**THE PROBLEM:** In the data below, the answer is the run of lines from the line containing "[Email This] (669, 948)" through the line containing "brands are doing ads for the royal baby", both included; print it exactly and nothing else.

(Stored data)
□ □ □ □ □

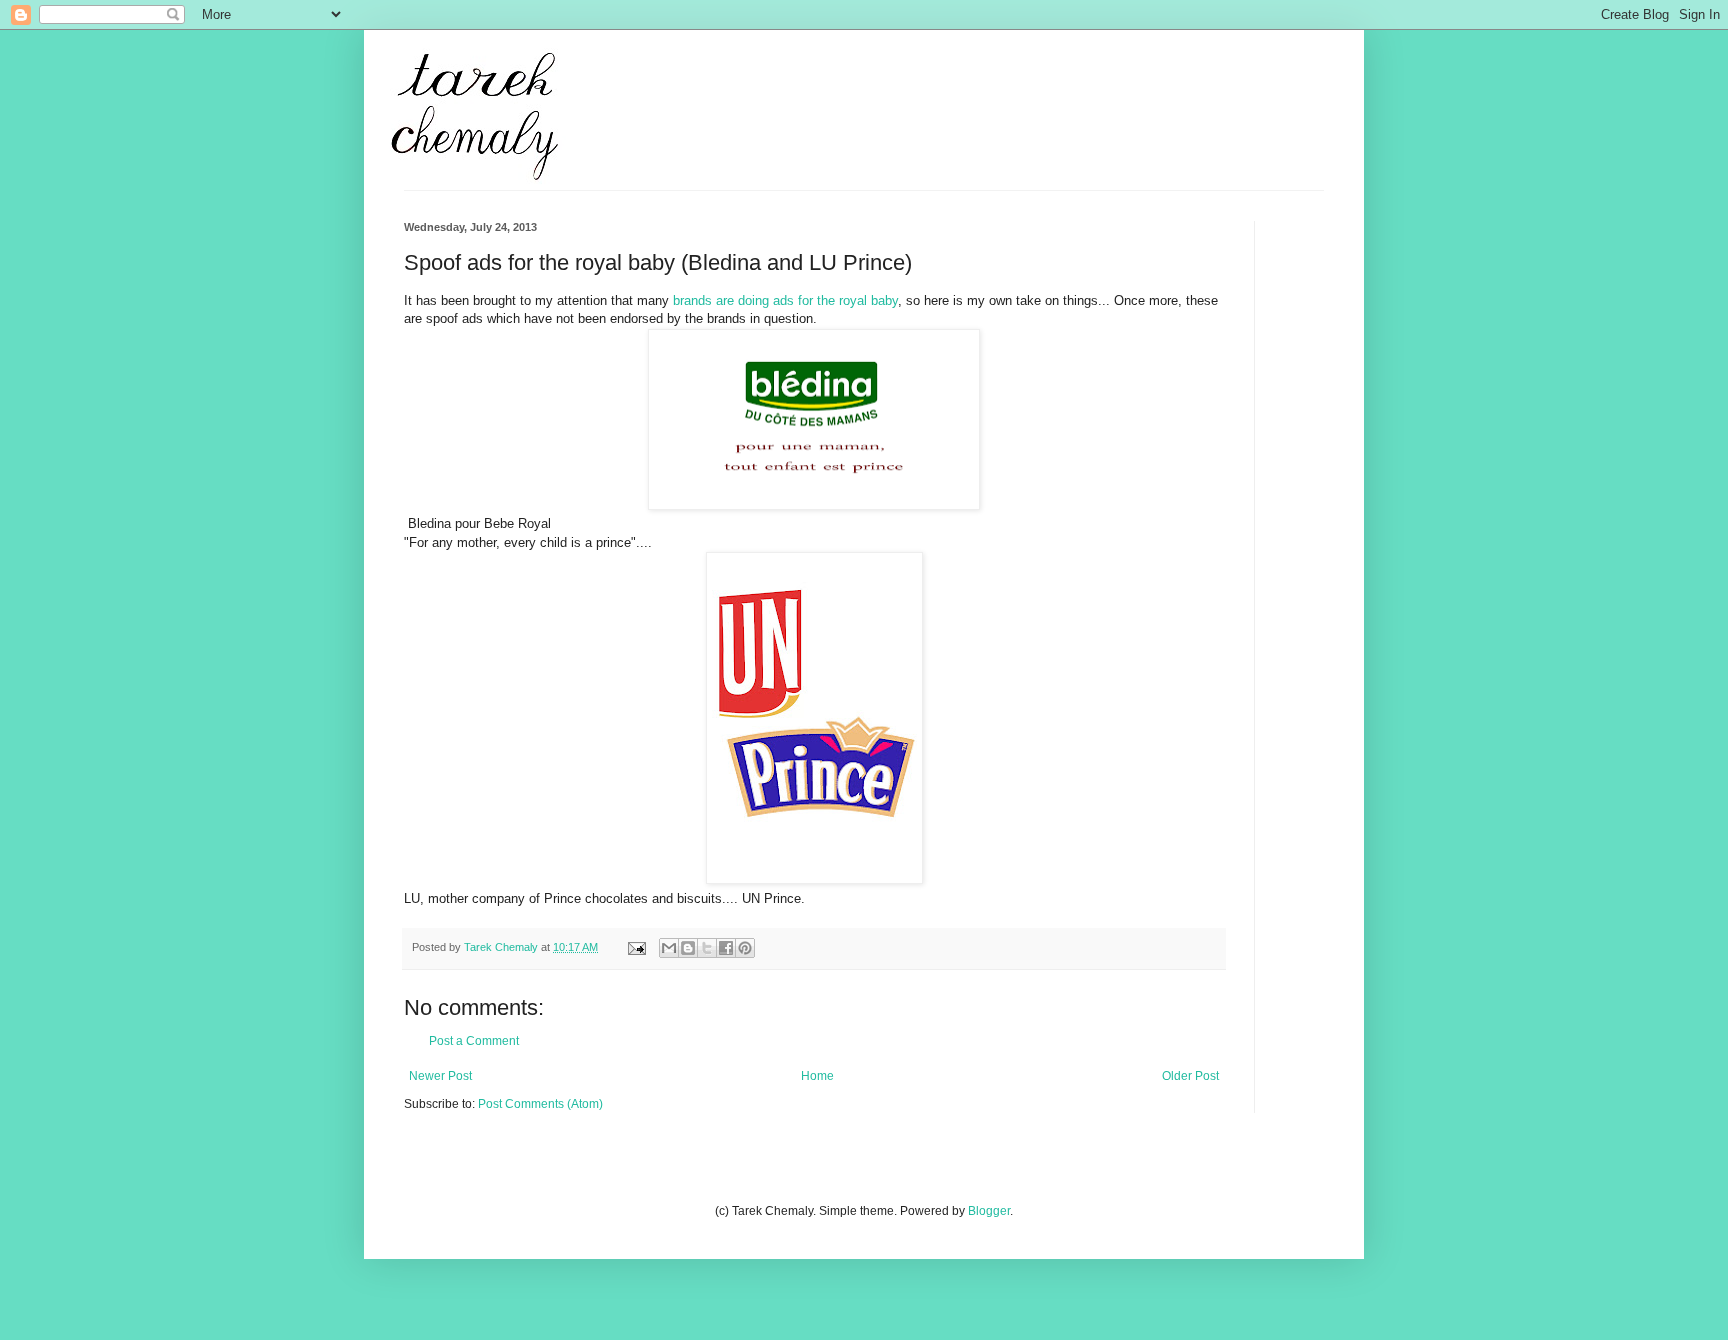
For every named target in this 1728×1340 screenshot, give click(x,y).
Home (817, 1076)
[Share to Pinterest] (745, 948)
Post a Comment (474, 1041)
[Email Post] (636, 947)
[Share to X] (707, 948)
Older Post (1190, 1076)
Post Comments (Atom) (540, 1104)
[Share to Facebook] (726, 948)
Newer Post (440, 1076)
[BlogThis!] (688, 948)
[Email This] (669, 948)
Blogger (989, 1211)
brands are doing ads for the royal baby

□ □ □ □ □

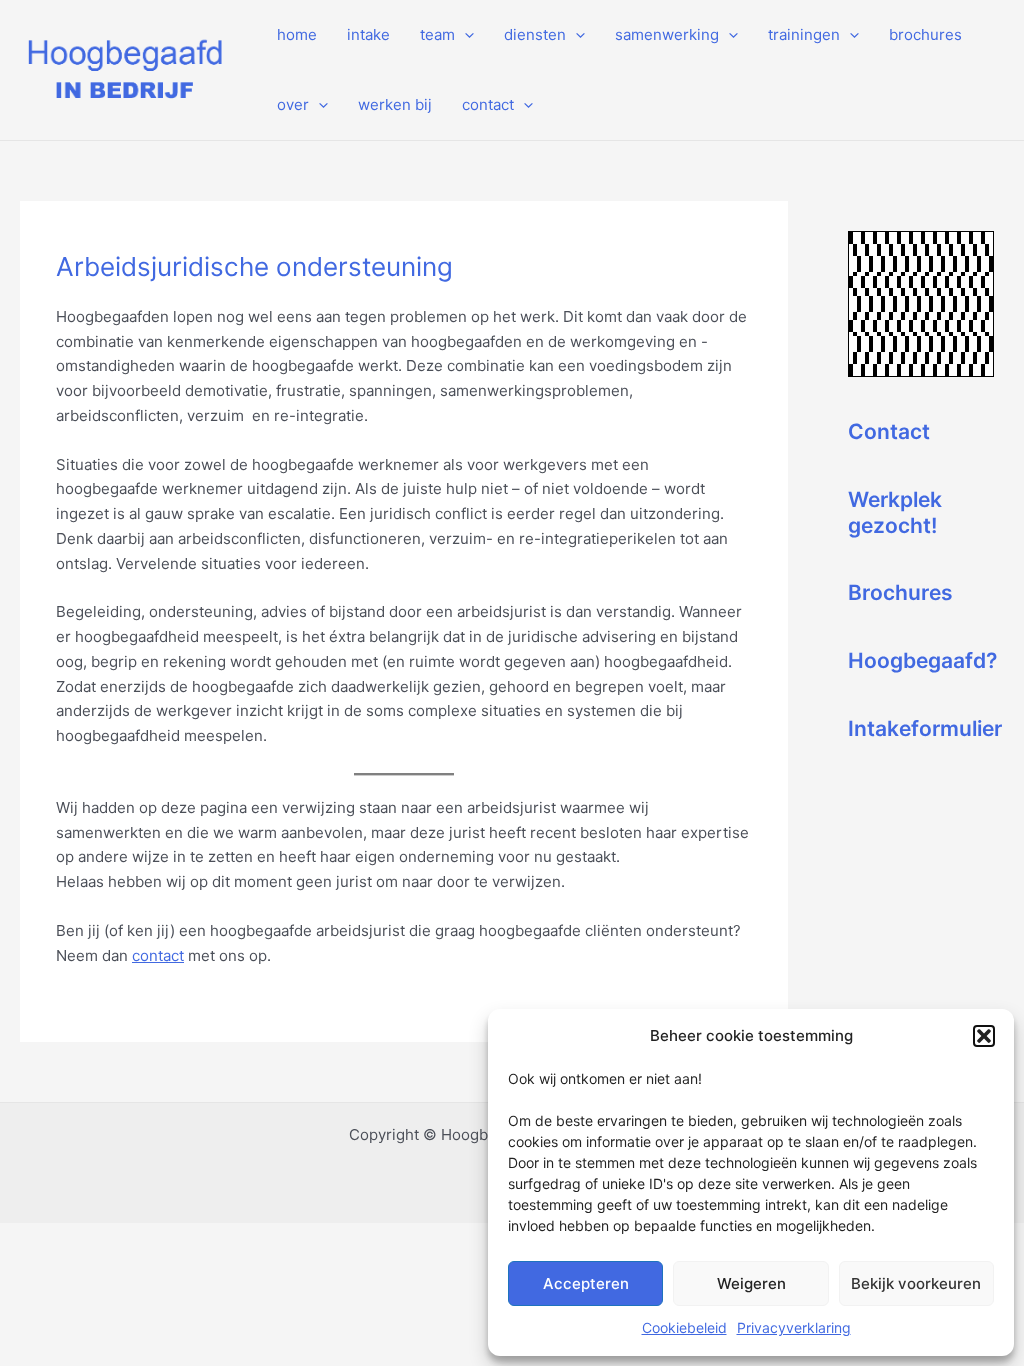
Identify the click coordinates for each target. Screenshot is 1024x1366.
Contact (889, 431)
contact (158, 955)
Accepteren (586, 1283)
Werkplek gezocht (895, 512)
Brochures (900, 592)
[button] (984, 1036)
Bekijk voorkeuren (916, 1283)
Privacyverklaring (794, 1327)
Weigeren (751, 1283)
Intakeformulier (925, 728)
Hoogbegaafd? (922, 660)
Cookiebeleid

□ □ □ □ □

**TASK SOLUTION:**
[Email This] (669, 948)
Blogger (989, 1211)
brands are doing ads for the royal baby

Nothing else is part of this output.